***** Dataset entries

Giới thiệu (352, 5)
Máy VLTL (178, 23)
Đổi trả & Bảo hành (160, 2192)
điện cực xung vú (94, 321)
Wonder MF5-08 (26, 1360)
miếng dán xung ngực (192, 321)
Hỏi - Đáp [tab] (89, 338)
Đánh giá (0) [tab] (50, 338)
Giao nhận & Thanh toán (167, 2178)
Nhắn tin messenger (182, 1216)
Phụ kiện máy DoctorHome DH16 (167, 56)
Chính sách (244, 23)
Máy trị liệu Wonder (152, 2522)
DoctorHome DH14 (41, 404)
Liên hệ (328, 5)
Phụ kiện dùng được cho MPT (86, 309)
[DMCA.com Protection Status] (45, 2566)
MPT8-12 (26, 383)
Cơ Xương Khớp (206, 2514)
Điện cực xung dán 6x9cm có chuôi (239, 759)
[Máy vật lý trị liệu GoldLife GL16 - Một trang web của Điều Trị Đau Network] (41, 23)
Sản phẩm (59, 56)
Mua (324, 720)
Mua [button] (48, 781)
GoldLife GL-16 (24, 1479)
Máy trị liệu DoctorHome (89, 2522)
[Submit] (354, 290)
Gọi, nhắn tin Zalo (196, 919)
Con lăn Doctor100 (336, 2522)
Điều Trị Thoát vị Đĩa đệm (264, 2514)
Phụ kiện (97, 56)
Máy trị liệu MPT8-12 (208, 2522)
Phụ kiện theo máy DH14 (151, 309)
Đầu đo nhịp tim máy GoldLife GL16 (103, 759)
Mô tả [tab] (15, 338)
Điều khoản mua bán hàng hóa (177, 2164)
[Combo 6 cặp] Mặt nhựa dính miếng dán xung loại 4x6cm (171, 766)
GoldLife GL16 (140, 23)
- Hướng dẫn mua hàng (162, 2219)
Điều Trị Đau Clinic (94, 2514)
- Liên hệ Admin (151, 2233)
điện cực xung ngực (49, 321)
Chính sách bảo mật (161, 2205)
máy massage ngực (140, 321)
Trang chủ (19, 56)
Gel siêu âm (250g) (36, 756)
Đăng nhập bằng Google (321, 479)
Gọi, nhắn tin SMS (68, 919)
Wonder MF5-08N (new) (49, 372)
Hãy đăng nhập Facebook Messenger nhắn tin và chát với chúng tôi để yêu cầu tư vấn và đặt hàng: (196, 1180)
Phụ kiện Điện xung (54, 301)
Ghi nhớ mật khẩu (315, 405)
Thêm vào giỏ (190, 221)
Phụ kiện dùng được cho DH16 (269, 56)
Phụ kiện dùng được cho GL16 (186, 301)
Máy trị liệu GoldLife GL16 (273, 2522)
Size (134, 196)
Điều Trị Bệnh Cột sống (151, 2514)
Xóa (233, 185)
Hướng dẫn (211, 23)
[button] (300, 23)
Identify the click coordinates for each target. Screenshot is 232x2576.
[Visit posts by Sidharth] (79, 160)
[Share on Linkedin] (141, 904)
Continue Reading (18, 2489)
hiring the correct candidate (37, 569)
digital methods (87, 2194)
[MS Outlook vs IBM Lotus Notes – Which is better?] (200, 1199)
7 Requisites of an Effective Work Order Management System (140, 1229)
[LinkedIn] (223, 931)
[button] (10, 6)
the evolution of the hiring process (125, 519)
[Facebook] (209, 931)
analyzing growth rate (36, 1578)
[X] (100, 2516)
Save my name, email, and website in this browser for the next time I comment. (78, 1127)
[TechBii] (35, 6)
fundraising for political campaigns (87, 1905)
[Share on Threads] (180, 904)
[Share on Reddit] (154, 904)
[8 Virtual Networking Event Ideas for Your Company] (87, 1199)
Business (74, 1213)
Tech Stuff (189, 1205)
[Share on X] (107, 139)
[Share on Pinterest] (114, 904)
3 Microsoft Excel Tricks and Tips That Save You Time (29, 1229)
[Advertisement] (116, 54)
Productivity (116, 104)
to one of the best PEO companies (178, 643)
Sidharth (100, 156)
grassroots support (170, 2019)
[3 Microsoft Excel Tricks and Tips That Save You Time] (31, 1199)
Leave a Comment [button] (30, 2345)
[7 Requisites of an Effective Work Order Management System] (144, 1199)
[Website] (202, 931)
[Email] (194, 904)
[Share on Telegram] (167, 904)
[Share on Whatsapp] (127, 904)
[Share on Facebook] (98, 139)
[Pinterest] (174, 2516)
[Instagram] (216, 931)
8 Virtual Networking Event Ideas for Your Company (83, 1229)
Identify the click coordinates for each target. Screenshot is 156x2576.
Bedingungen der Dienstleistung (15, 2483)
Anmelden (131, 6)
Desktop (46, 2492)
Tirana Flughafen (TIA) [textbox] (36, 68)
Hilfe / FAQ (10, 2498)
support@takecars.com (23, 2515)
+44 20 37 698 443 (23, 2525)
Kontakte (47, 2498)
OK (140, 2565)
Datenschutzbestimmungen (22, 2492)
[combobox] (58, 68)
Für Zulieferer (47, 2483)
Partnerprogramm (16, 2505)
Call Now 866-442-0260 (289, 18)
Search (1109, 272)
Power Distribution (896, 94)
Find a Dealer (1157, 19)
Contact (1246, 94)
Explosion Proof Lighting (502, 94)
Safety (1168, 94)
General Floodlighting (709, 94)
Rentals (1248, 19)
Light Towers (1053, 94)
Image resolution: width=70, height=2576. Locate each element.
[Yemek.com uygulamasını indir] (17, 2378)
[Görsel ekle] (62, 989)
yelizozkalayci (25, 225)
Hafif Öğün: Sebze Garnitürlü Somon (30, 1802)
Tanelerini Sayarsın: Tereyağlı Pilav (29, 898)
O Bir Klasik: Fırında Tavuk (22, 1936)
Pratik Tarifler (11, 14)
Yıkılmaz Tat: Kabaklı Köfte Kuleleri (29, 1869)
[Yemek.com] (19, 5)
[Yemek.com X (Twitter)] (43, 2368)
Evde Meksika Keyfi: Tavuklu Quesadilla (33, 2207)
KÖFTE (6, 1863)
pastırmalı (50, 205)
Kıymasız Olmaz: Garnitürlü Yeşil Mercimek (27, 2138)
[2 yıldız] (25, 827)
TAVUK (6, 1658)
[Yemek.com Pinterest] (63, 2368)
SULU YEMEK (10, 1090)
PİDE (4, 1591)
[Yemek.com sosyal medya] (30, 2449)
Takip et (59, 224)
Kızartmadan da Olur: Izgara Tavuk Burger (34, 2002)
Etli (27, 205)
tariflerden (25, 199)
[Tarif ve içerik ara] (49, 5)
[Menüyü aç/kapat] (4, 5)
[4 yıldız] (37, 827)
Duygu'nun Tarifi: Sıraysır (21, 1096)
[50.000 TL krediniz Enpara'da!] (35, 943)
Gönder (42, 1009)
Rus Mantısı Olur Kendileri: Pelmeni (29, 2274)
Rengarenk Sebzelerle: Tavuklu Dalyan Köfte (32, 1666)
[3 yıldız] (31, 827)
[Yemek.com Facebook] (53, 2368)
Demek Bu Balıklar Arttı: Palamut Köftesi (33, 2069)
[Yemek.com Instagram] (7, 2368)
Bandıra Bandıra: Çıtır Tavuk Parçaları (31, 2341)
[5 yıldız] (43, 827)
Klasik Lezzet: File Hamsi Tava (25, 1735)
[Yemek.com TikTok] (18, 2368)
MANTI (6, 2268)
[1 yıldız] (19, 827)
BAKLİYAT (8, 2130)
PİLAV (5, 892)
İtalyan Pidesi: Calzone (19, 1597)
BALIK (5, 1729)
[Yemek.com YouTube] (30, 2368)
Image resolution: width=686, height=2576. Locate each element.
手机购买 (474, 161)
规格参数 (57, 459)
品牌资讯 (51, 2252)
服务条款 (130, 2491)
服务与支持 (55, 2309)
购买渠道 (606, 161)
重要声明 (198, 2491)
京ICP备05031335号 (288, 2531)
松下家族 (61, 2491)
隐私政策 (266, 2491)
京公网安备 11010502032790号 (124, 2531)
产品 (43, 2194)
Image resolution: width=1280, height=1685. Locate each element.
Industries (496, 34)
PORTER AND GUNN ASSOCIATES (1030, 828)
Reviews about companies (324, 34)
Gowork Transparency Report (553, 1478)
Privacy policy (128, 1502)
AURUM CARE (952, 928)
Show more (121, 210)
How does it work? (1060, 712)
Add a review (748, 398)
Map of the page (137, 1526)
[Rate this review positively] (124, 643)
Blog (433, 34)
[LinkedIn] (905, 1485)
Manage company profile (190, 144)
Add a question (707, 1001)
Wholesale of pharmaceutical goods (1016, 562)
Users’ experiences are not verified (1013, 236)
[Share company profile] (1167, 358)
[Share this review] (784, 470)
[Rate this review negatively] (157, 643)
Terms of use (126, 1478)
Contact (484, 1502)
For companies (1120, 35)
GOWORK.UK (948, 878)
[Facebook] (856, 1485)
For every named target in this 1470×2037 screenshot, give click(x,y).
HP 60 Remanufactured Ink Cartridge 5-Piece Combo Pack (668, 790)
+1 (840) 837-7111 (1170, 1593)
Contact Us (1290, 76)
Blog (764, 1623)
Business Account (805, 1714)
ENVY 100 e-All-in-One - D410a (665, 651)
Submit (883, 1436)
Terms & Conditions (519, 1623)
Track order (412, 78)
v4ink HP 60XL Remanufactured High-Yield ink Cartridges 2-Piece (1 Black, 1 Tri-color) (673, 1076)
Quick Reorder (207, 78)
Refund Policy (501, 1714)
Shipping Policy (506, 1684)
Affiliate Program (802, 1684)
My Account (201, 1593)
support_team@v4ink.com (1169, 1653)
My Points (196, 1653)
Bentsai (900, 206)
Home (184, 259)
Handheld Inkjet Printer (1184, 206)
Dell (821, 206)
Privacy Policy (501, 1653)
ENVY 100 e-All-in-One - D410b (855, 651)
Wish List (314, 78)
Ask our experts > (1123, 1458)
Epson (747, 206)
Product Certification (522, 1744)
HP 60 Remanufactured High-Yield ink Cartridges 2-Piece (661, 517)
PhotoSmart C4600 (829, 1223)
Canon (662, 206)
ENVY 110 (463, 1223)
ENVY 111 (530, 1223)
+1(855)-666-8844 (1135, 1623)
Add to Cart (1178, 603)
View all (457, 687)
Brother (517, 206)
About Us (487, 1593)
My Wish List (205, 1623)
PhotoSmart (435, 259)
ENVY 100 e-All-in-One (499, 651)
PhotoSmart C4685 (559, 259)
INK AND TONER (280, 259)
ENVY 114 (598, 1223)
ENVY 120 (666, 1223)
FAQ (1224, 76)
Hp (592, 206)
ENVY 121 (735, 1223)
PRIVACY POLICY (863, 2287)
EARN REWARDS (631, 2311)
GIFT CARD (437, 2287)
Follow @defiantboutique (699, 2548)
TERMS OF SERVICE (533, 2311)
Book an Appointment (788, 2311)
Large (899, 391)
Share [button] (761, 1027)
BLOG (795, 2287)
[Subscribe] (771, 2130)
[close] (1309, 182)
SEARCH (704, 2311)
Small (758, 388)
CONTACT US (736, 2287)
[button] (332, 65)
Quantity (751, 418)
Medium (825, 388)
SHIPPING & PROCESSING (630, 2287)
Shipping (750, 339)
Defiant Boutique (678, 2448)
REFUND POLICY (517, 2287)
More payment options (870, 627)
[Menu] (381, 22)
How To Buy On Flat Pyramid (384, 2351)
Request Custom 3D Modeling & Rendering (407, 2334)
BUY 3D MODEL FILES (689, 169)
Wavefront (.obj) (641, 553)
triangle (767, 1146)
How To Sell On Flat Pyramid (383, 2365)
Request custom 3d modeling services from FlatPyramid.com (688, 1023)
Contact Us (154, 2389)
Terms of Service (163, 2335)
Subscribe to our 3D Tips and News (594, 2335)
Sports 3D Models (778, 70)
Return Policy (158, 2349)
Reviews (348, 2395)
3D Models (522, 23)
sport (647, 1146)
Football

**********

## Work instructions
Lines with "hiring": find them in the data and copy each one.

## Solved problem
hiring the correct candidate (37, 569)
the evolution of the hiring process (125, 519)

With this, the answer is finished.